Samuel S. Shepard, Sarah Meno, Justin Bahl, Malania M. Wilson, John Barnes, Elizabeth Neuhaus

Abstract

Deep sequencing makes it possible to observe low-frequency viral variants and sub-populations with greater accuracy and sensitivity than ever before. Existing platforms can be used to multiplex a large number of samples; however, analysis of the resulting data is complex and involves separating barcoded samples and various read manipulation processes ending in final assembly. Many assembly tools were designed with larger genomes and higher fidelity polymerases in mind and do not perform well with reads derived from highly variable viral genomes. Reference-based assemblers may leave gaps in viral assemblies while de novo assemblers may struggle to assemble unique genomes. The IRMA (iterative refinement meta-assembler) pipeline solves the problem of viral variation by the iterative optimization of read gathering and assembly. As with all reference-based assembly, reads are included in assembly when they match consensus template sets; however, IRMA provides for on-the-fly reference editing, correction, and optional elongation without the need for additional reference selection. This increases both read depth and breadth. IRMA also focuses on quality control, error correction, indel reporting, variant calling and variant phasing. In fact, IRMA's ability to detect and phase minor variants is one of its most distinguishing features. We have built modules for influenza and ebolavirus.
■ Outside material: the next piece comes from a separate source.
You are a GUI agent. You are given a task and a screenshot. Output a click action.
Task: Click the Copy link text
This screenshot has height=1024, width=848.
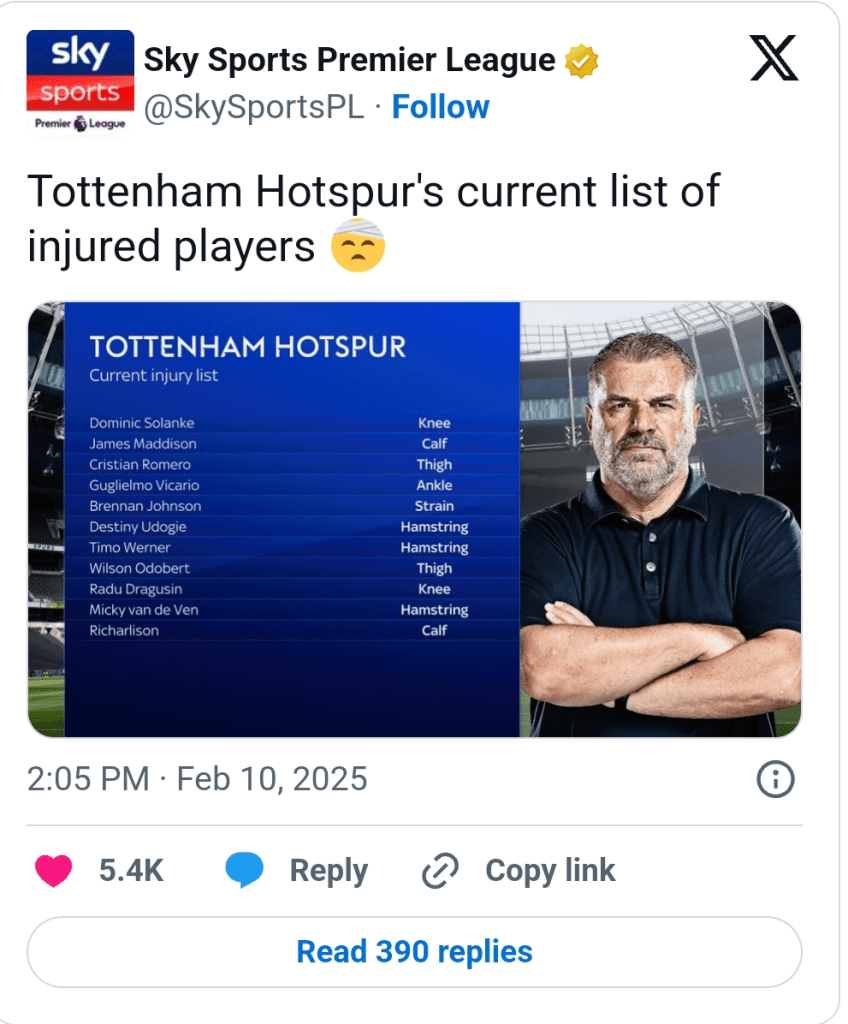click(x=550, y=870)
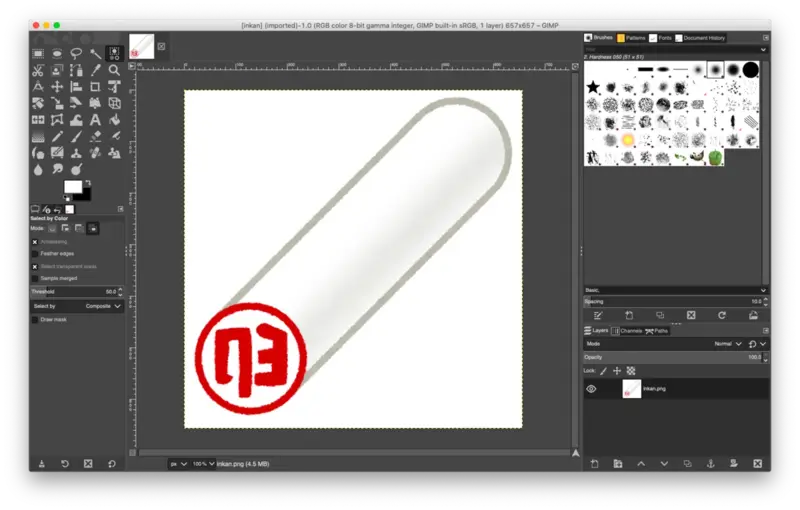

We demonstrate usage and provide calibration data from mixture experiments. Methods for variant calling, phasing, and error estimation/correction have been redesigned to meet the needs of viral genomic sequencing. IRMA provides a robust next-generation sequencing assembly solution that is adapted to the needs and characteristics of viral genomes. The software solves issues related to the genetic diversity of viruses while providing customized variant calling, phasing, and quality control. IRMA is freely available for non-commercial use on Linux and Mac OS X and has been parallelized for high-throughput computing.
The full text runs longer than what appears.